To further examine the relationship between MRI volumes and negative symptoms, we conducted Pearson’s product-moment correlation coefficients. The negative symptom of alogia was correlated with both the volume of the globus pallidus (r=−0.30, p=0.02) and the putamen (r=−0.29, p=0.02). Affective flattening was significantly correlated with the globus pallidus (r=−0.32, p=0.01). Thus, a higher number of negative symptoms on these dimensions were associated with lower volumes in these regions of interest. There was no relationship between volumes and the negative symptoms of anhedonia-asociality and avolition-apathy.

This is a community based sample of epilepsy patients who were recruited as part of a larger investigation of the neurobehavioral features of TLE. As most of these participants were not surgical candidates and did not undergo video-EEG monitoring, definitive information on the laterality of seizure focus was not available. In that context, we only examined average volume in the basal ganglia areas of interest.

We have speculated on the importance of the amygdala and its interconnectivity with the basal ganglia in the phenomenon of negative symptoms. Amygdalar damage has been observed in TLE. 37 While there is support for this possibility in both animal and human clinical literature, we did not conduct a direct volumetric trace of the amygdala. Future research focusing on the role of the amygdala and negative symptoms in TLE appears warranted.

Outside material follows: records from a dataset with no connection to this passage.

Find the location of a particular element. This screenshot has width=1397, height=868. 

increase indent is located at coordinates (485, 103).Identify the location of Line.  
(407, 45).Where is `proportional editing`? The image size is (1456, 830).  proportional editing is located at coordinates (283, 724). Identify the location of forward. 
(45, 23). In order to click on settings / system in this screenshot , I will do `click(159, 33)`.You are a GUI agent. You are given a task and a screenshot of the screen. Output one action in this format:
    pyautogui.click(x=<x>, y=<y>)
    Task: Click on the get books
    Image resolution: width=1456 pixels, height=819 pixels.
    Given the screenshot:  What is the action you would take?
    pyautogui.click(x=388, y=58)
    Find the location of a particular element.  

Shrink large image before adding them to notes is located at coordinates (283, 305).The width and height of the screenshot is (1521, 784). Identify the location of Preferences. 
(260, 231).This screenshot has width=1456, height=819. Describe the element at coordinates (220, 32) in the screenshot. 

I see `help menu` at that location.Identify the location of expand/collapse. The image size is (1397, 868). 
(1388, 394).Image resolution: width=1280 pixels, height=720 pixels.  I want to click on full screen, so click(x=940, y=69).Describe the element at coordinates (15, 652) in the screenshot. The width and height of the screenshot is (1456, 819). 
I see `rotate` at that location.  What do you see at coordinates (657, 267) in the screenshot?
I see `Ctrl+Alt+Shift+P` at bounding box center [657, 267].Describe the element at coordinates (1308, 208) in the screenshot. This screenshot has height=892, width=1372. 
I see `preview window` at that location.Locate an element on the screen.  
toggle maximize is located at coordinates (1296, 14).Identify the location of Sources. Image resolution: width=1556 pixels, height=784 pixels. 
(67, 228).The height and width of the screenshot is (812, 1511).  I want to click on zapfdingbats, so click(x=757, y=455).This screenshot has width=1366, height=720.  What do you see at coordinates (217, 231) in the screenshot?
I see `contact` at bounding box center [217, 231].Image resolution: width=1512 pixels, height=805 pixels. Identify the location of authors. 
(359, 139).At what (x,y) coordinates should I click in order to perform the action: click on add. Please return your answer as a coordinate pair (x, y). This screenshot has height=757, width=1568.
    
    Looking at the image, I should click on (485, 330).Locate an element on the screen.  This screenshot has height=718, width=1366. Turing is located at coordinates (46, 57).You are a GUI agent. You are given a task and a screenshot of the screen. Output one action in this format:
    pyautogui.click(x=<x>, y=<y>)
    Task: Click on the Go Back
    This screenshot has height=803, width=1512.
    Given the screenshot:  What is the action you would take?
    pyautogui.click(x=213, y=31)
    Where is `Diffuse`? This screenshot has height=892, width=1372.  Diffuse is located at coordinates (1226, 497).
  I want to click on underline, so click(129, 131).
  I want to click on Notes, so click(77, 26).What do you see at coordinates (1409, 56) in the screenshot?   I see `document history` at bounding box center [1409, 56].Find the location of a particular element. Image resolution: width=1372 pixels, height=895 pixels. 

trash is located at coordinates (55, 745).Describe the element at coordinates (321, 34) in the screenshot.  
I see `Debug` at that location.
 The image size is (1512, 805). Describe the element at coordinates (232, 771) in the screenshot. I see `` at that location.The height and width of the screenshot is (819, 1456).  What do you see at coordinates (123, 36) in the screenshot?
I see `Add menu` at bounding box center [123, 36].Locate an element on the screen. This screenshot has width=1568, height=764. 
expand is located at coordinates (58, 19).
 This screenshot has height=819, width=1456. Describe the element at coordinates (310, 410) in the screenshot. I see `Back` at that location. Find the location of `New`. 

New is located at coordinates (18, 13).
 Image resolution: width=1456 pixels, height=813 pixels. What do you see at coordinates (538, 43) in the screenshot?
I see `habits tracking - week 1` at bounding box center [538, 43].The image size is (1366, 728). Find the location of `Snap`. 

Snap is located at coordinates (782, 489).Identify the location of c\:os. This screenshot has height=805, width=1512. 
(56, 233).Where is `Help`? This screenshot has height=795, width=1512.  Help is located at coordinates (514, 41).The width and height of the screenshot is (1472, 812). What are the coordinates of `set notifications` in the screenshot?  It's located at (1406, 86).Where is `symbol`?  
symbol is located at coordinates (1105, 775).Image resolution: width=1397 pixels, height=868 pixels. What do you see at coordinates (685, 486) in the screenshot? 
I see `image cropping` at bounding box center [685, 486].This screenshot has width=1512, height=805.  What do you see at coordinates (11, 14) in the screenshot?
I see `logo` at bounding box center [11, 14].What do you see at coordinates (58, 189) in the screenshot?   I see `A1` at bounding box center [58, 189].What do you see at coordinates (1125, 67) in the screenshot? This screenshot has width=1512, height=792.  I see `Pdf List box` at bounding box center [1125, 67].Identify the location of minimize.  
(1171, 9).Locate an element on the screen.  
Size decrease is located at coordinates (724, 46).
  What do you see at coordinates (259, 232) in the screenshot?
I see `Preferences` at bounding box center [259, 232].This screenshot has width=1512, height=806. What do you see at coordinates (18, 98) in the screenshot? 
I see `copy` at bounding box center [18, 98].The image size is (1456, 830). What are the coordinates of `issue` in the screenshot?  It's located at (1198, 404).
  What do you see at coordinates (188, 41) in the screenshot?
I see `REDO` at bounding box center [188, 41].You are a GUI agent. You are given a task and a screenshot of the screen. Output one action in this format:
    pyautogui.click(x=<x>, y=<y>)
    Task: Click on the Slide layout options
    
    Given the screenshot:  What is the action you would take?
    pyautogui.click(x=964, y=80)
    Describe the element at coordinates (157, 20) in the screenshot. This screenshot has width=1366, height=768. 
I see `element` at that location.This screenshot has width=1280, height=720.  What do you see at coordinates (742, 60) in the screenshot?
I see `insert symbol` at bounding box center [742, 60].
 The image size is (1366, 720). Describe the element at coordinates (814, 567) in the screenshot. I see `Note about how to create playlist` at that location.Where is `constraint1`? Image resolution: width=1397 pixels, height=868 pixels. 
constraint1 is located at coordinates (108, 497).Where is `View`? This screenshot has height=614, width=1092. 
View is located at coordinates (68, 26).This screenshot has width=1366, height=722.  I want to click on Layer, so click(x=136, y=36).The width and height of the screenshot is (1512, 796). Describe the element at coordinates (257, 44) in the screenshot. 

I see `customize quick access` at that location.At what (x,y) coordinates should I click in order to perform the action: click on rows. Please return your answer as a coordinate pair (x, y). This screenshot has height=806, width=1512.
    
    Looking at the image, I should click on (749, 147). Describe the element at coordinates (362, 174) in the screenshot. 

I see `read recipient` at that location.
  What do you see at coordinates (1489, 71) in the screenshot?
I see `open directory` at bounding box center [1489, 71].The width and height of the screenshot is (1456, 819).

In our study, we examined volumetric reductions in a sample of TLE patients with and without negative symptoms relative to age- and gender-matched comparison subjects. We found volume reductions in our TLE patients relative to comparison subjects in three out of the five regions of interest. Further, we suggest that the volume reductions in the putamen and globus pallidus observed between the two TLE groups is related to a system-wide disruption associated with negative symptoms. However, future studies should examine these critical areas using other epilepsy groups such as extratemporal or nonfocal generalized epilepsy types. If such groups demonstrate negative symptoms, but not volumetric reductions in the two regions of interest, it would further strengthen our contention that the volume reductions observed in these two regions of interest are specific to negative symptoms in TLE.

In our sample, the epilepsy patients were matched on duration of epilepsy. However, as a cross-sectional study, it is unclear when negative symptoms emerged in the NEG patients. In retrospective studies of schizophrenia patients, negative symptoms have been reported years prior to the onset of the first psychotic episode. 38 Recent attention has been devoted to determining whether the severity of negative symptoms in neuroleptic-naive schizophrenia relates to volumetric changes. In a cross-sectional study involving schizophrenia patients, the volume of the globus pallidus has been shown to be correlated with severity of negative symptoms. 31 In volumetric studies of first episode schizophrenia patients, Glenthoj et al. 15 found evidence of basal ganglia pathology prior to initiating treatment with neuroleptics.